Classic Bourne Shell has a handy feature that many people don’t seem to know: Parameter Expansion. Stephen Bourne describes it in An Introduction to the UNIX Shell, which is part of the original Unix V7 manuals from 1978. Among other things, parameter expansion provides a notation for making sure that variables are set and to assign default values. This is best explained by example.

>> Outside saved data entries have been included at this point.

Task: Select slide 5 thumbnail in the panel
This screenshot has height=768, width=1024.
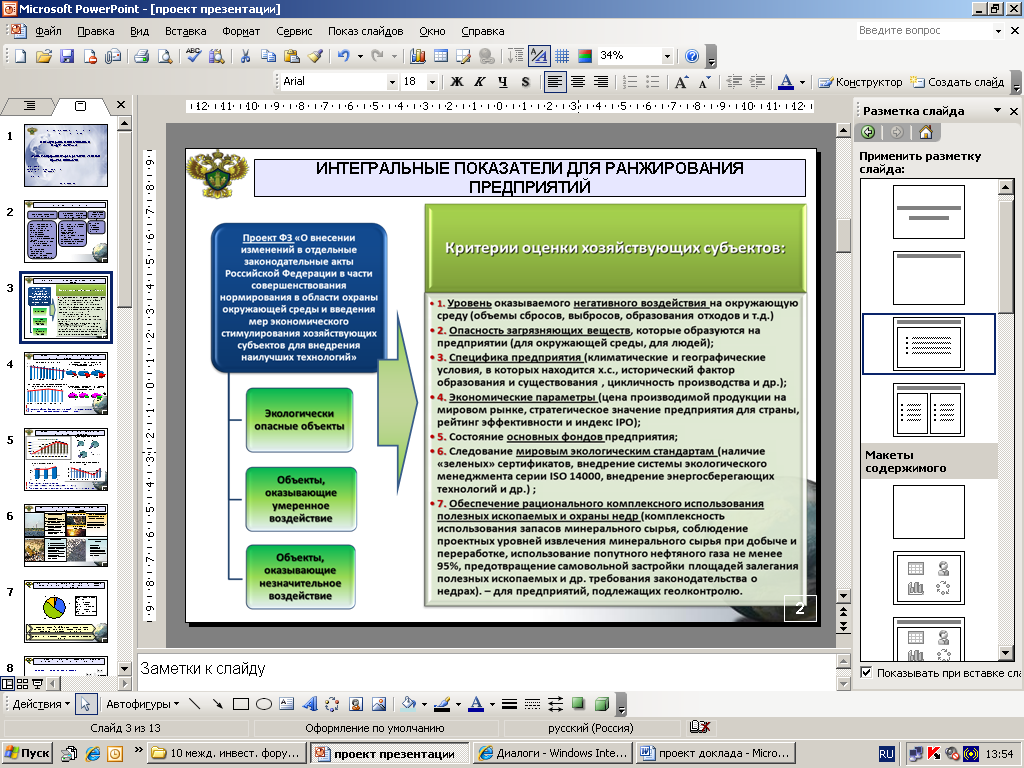Action: (65, 460)
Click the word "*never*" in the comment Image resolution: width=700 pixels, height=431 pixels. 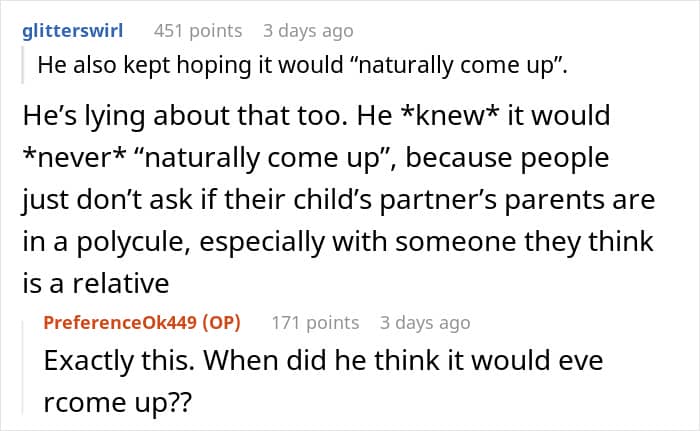[66, 157]
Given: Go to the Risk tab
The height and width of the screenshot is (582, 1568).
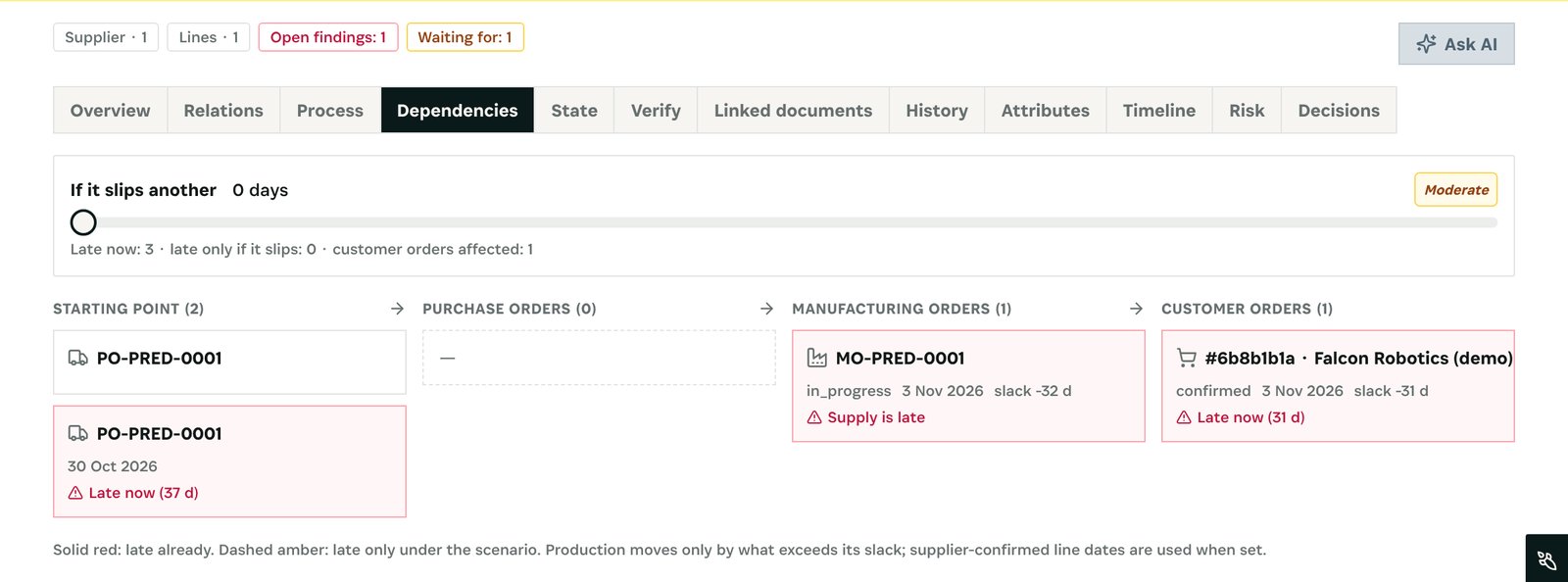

Suppose you want to use a default value if a certain variable isn’t set:
echo "Hello, ${USERNAME-Unknown User}!"
This prints "Hello, Unknown User!", unless the USERNAME
variable is set. Adding a colon makes the shell use the default parameter if the USERNAME
variable contains the empty string (or is unset):
echo "Hello, ${USERNAME:-Unknown User}!"
Often, you want to assign default values right at the top of the script and be done with it. There’s an idiom that includes the rarely used null command ":":
: ${USERNAME=$LOGNAME}
The shell evaluates the arguments of the ":" command and continues. If the USERNAME
variable isn’t set, it assigns the value on the right hand side. You may want to test for the empty string, too:
: ${USERNAME:=$LOGNAME}
Sometimes it’s more useful to abort execution with an error message if a certain variable isn’t set:
: ${USERNAME?}
You can also specify an error message:
: ${USERNAME?Please set USERNAME variable}
Or test for the empty string, too:
: ${USERNAME:?Please set USERNAME variable to a non-empty value}
Bourne Shell implementations like bash(1) add many more expansion features, most notably substring processing similar to what you can do with sed(1).